The snowfall that now enveloped Tiflis was—so the inhabitants told me—the heaviest they could ever remember, and certainly never could Tiflis have looked better than it did under the white pall that hid all its foulness and lent such éclat to whatever beauty it possesses. For me, too, the snowfall had its advantages, in affording me an opportunity of witnessing the pursuit of the antelope on horseback as practised by the Tartars of Kariâs. About two score well-mounted men, all carrying rifles on their shoulders and a powerful greyhound on their horse in front of the saddle, started at an early hour for the steppe. Having found a herd of antelope, they proceeded to surround and break it up, so that the quarry might separate. Then each man chose his own prey, and for the first part of the day followed it slowly from place to place, never pressing it hard enough to make it gallop any distance, yet never losing sight of it. In this way travelling slowly over the unfrozen snow, which ‘balled’ fearfully on its pointed feet, the antelope became weary and harassed, the continual slow pace tiring it far more than a smart gallop, during which the snow would not have so much chance of clinging to the flying feet. When the poor little beast is sufficiently exhausted, the hunter begins to close in, and even should the antelope make a dash at the last it is ten to one it gets headed by one of the hunter’s comrades. If, however, it lets the Tartar get tolerably near, he drops his hound from its place beside him for the first time, and cheering him on with voice and example, speedily runs down the already exhausted prey.
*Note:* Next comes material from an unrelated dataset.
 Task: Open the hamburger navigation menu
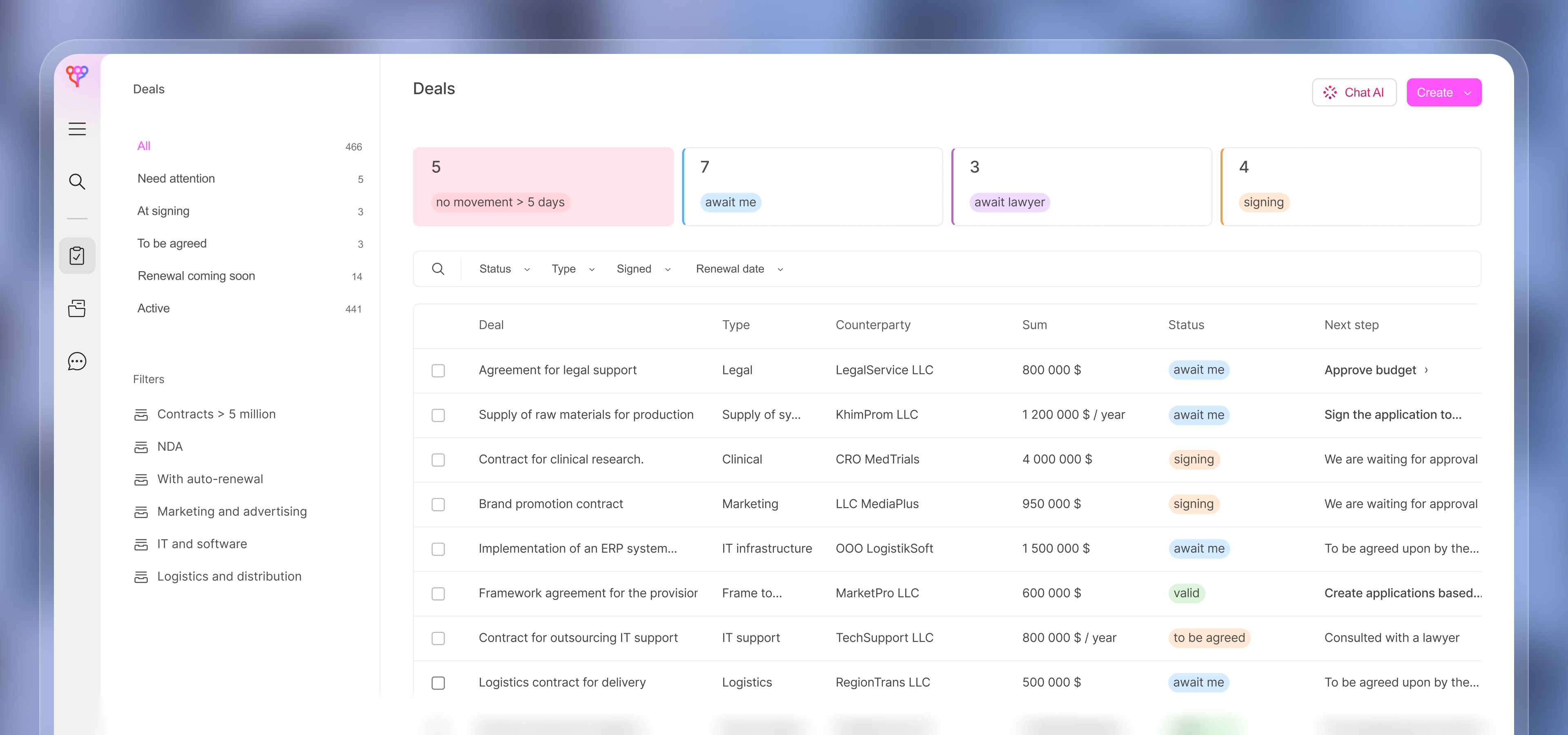(77, 129)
What puzzled me most was how the Tartars induced their dogs to retain their equestrian position, but I presume early training will teach the dog as much as it does the man.

Whilst staying in Tiflis, I first heard the report of the ‘black death’ or black small-pox, as the Russians called the plague which was devastating Astrachan; and fearing lest the story should be true that it was spreading with rapid strides towards Russia, or at least, that having come from the coasts of the Caspian I should be put in quarantine, I determined to make my way to the Black Sea, have one more turn at the bears of Golovinsky, and then get back to England before the fever became prevalent. The Tiflis authorities made very little difficulty, only taking my larger impedimenta under their care, for the purpose of disinfecting them before sending them on to England; so that in another day or two I found myself once more at Poti, with my faithful Ivan the Pole still with me.